Wow, I'm only three minutes in, but it's a good talk. Among other parts of Apple's ecosystem (especially Webkit would make sense to move to Swift for memory safety), imagine if they start incrementally moving llvm/Clang over to Swift using this, that would be very interesting.
> “Instead, Swift embeds a copy of clang, the C and C++ compiler,"
...well gosh, you can brute force "interoperability" by simply creating the union of all the languages you "interoperate" with.
That’s not what they do. To efficiently use C and C++ structs and classes from another language you have to know their layout and calling conventions.
With C and C++, you have to run the preprocessor and (e.g. for C++ templates) large parts of the compiler to reliably do that. How else are you going to figure out what foo_t and bar_t in header files mean?

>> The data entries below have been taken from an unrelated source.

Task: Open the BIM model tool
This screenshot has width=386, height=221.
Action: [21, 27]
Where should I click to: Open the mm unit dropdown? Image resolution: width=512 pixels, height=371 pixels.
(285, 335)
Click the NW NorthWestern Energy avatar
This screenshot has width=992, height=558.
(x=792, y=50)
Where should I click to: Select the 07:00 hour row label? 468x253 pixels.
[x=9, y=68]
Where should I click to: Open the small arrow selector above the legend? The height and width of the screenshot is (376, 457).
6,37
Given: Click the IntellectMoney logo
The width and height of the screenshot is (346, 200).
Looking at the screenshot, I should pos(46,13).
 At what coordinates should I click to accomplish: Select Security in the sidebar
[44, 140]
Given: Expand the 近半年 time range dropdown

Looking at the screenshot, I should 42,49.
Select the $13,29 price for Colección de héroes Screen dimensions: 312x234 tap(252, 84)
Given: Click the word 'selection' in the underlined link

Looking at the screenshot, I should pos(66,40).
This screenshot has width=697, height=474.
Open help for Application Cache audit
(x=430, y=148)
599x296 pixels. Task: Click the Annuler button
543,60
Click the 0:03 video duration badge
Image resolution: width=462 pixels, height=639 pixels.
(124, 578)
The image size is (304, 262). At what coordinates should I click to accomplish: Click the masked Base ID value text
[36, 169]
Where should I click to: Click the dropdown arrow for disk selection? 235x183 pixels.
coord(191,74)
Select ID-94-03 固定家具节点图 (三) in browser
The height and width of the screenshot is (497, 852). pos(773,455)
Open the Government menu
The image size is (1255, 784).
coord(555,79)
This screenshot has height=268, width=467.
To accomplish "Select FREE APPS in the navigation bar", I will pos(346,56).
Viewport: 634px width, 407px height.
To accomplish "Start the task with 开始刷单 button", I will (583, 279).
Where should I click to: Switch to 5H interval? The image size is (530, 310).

If you need to run a compiler, using an existing compiler is the wise thing to do.
If you want to interoperate with C and C++ and could either make people specify low-level details of the interface themselves or process C and C++ header files to do it automatically. Obviously the latter is a much better interoperability solution.
Processing C and C++ header files means using a C/C++ compiler. It would hardly make sense to write a new one if there was a good one already available.
Sounds like the precursor to what Lattner is trying to do with Mojo: embed everything into a Frankenstein of a compiler and runtime. Time will tell if such a thing is maintainable.
My understanding is that they're talking about the Swift compiler having an embedded Clang, not embedding Clang into all binaries. So no, not much that can go wrong, the Swift and Clang compilers are both part of the same wider LLVM ecosystem so marry together neatly to be able to provide this interoperability.
"Introducing a Memory-Safe Successor Language in Large C++ Code Bases"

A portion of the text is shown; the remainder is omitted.